Kaiser-Krankenschwestern sagen, dass KI-Überwachung die Patientenversorgung verschlechtert, bevor Vertragsgespräche beginnen

Kaiser-Permanente-Pflegekräfte, die Beratungs- und Triage-Hotlines besetzen, berichten, dass KI-gesteuerte Arbeitsplatzüberwachung sie dazu zwingt, Patientengespräche zu überstürzen, was direkt die Versorgungsqualität beeinträchtigt. Sieben aktuelle und ehemalige Pflegekräfte teilten CalMatters mit, dass Anrufe, die länger als 15 Minuten dauern, routinemäßig Kritik des Managements oder Leistungsbeurteilungsgespräche auslösen.
Wie Kaiser KI-Überwachung einsetzt
- Anrufzeit-Tracking: Monatliche Leistungsbewertungen berücksichtigen die durchschnittliche Bearbeitungszeit. Pflegekräfte, die 15 Minuten überschreiten, werden markiert.
- Produktivitätsvorhersagesoftware: KI sagt täglich voraus, ob eine Pflegekraft unproduktiv ist oder Anrufe nicht schnell genug annimmt.
- Empathie-Bewertung: KI-Systeme bewerten den Tonfall und das Einfühlungsvermögen der Pflegekräfte während der Gespräche.
Konkrete Auswirkungen auf die Patientenversorgung
Raquel Alvarez Sanchez, seit 2010 Beratungspflegekraft bei Kaiser, beschrieb einen Anruf im Jahr 2025 mit einem suizidalen Patienten, der über eine Stunde dauerte, weil sie auf das Eintreffen der Polizei warten musste. Sie wusste, dass das Dableiben ihre durchschnittliche Gesprächszeit für Wochen verzerren und Rückfragen des Managements provozieren würde. Sie sagte, sie habe Kollegen zu Leistungsgesprächen begleitet, bei denen ihnen alles außer der Gesprächsdauer vorgeworfen wurde – aber speziell, dass sie länger als 15 Minuten dranblieben. „Ich denke, irgendwann wurden alle Pflegekräfte auf ihre durchschnittliche Bearbeitungszeit angesprochen“, sagte sie. „Mir fällt nur ein, dass sie es aus Profitgründen tun.“
Eine weitere Pflegekraft (die aus Angst vor Vergeltung anonym spricht) erzählte von einem Anruf mit einer älteren Patientin, die gerade eine Krebsdiagnose im Endstadium erhalten hatte. Sie glaubte zunächst, die Patientin sei suizidal, was mehr Zeit erforderte. Der Druck durch die Überwachung verschlimmerte die Situation.

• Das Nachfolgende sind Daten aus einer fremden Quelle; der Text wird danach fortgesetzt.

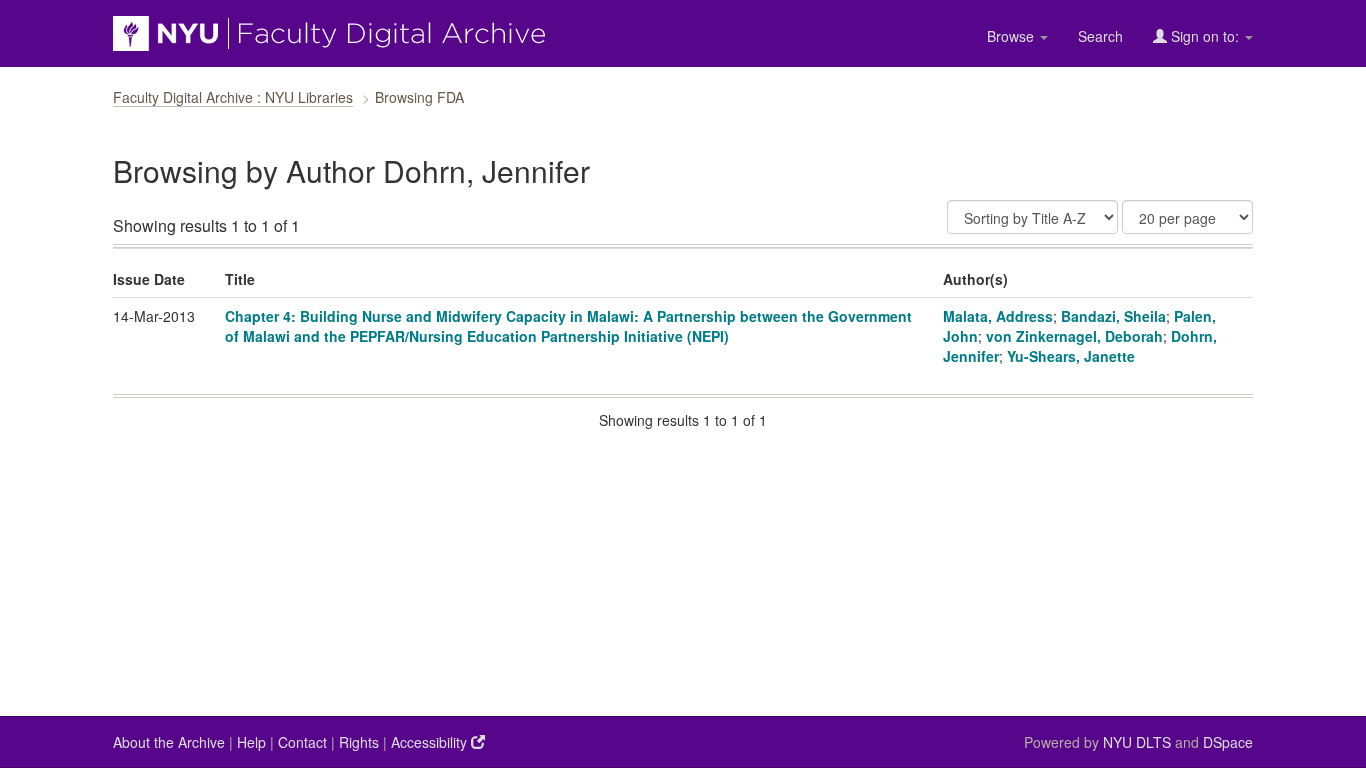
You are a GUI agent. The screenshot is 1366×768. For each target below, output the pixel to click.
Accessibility (431, 742)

Gewerkschaftlicher und politischer Kontext
Die California Nurses Association beginnt diesen Monat Vertragsverhandlungen mit Kaiser, wobei der KI-Einsatz ein zentrales Thema ist. Die Gewerkschaft vertritt 25.000 Pflegekräfte, darunter 1.000 in Callcentern. Die Pflegekräfte haben im März einen eintägigen Streik gegen KI durchgeführt und im Herbst picketiert. Abgeordnete in Kalifornien erwägen Gesetze, die Ärzte und Pflegekräfte vor Repressalien schützen würden, wenn sie automatisierte Versorgungsempfehlungen übergehen.
Kaiser verteidigte seinen KI-Einsatz und erklärte, es setze die Technologie „mit Blick auf die Patientensicherheit ein und verwende die durchschnittliche Bearbeitungszeit nicht zur Leistungsbewertung“. Die Aussagen der Pflegekräfte widersprechen jedoch dieser Behauptung. Kaiser ist der größte private Arbeitgeber in Kalifornien und versorgt 9 Millionen Einwohner des Bundesstaates sowie 3 Millionen weitere, sodass seine KI-Richtlinien nationale Präzedenzfälle für die Überwachung von Beschäftigten im Gesundheitswesen schaffen könnten.